## Pixel coordinate grounding data
++++

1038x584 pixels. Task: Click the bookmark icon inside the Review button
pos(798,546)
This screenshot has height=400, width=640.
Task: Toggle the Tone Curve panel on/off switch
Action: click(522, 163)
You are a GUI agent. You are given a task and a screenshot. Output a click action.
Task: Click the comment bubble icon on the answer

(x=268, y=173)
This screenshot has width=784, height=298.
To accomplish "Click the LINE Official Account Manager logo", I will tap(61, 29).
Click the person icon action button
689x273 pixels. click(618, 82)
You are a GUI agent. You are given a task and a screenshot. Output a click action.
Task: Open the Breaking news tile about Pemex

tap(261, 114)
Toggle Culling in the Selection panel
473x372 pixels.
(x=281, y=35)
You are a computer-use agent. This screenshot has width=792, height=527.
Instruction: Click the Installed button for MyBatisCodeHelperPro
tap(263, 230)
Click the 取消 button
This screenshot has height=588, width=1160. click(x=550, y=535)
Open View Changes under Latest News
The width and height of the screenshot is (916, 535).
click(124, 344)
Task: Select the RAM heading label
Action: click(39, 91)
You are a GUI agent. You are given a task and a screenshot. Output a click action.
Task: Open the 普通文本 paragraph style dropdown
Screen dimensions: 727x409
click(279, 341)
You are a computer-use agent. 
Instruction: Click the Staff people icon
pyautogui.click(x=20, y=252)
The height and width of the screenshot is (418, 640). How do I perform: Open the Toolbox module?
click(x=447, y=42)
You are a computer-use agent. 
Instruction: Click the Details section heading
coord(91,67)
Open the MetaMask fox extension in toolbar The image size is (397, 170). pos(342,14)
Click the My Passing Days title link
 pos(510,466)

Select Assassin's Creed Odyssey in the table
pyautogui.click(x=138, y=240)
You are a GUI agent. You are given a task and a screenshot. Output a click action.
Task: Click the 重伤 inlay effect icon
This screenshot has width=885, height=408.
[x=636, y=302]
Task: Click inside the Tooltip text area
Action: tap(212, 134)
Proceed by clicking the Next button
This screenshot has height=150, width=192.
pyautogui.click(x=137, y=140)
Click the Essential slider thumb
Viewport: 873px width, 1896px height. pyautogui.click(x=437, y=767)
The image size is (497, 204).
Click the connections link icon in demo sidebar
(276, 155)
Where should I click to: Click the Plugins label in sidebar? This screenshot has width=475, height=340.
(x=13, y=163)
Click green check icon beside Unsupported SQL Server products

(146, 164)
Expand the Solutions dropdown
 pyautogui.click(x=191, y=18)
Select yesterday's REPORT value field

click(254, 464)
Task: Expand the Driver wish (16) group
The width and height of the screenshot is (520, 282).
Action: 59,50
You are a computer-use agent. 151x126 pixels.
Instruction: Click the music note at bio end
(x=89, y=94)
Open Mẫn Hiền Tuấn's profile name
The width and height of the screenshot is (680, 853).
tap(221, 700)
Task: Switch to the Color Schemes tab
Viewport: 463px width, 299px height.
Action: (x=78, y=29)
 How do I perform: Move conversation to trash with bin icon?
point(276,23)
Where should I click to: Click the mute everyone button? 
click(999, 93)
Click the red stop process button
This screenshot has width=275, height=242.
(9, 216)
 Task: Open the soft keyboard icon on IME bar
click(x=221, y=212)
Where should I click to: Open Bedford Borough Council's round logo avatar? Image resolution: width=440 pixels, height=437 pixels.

++++

## AIM OF THE EXERCISE
As the exercise requires, copy out the data shown above word for word.

## ANSWER TO THE EXERCISE
1038x584 pixels. Task: Click the bookmark icon inside the Review button
pos(798,546)
This screenshot has height=400, width=640.
Task: Toggle the Tone Curve panel on/off switch
Action: click(522, 163)
You are a GUI agent. You are given a task and a screenshot. Output a click action.
Task: Click the comment bubble icon on the answer

(x=268, y=173)
This screenshot has width=784, height=298.
To accomplish "Click the LINE Official Account Manager logo", I will tap(61, 29).
Click the person icon action button
689x273 pixels. click(618, 82)
You are a GUI agent. You are given a task and a screenshot. Output a click action.
Task: Open the Breaking news tile about Pemex

tap(261, 114)
Toggle Culling in the Selection panel
473x372 pixels.
(x=281, y=35)
You are a computer-use agent. This screenshot has width=792, height=527.
Instruction: Click the Installed button for MyBatisCodeHelperPro
tap(263, 230)
Click the 取消 button
This screenshot has height=588, width=1160. click(x=550, y=535)
Open View Changes under Latest News
The width and height of the screenshot is (916, 535).
click(124, 344)
Task: Select the RAM heading label
Action: click(39, 91)
You are a GUI agent. You are given a task and a screenshot. Output a click action.
Task: Open the 普通文本 paragraph style dropdown
Screen dimensions: 727x409
click(279, 341)
You are a computer-use agent. 
Instruction: Click the Staff people icon
pyautogui.click(x=20, y=252)
The height and width of the screenshot is (418, 640). How do I perform: Open the Toolbox module?
click(x=447, y=42)
You are a computer-use agent. 
Instruction: Click the Details section heading
coord(91,67)
Open the MetaMask fox extension in toolbar The image size is (397, 170). pos(342,14)
Click the My Passing Days title link
 pos(510,466)

Select Assassin's Creed Odyssey in the table
pyautogui.click(x=138, y=240)
You are a GUI agent. You are given a task and a screenshot. Output a click action.
Task: Click the 重伤 inlay effect icon
This screenshot has width=885, height=408.
[x=636, y=302]
Task: Click inside the Tooltip text area
Action: tap(212, 134)
Proceed by clicking the Next button
This screenshot has height=150, width=192.
pyautogui.click(x=137, y=140)
Click the Essential slider thumb
Viewport: 873px width, 1896px height. pyautogui.click(x=437, y=767)
The image size is (497, 204).
Click the connections link icon in demo sidebar
(276, 155)
Where should I click to: Click the Plugins label in sidebar? This screenshot has width=475, height=340.
(x=13, y=163)
Click green check icon beside Unsupported SQL Server products

(146, 164)
Expand the Solutions dropdown
 pyautogui.click(x=191, y=18)
Select yesterday's REPORT value field

click(254, 464)
Task: Expand the Driver wish (16) group
The width and height of the screenshot is (520, 282).
Action: 59,50
You are a computer-use agent. 151x126 pixels.
Instruction: Click the music note at bio end
(x=89, y=94)
Open Mẫn Hiền Tuấn's profile name
The width and height of the screenshot is (680, 853).
tap(221, 700)
Task: Switch to the Color Schemes tab
Viewport: 463px width, 299px height.
Action: (x=78, y=29)
 How do I perform: Move conversation to trash with bin icon?
point(276,23)
Where should I click to: Click the mute everyone button? 
click(999, 93)
Click the red stop process button
This screenshot has width=275, height=242.
(9, 216)
 Task: Open the soft keyboard icon on IME bar
click(x=221, y=212)
Where should I click to: Open Bedford Borough Council's round logo avatar? Image resolution: width=440 pixels, height=437 pixels.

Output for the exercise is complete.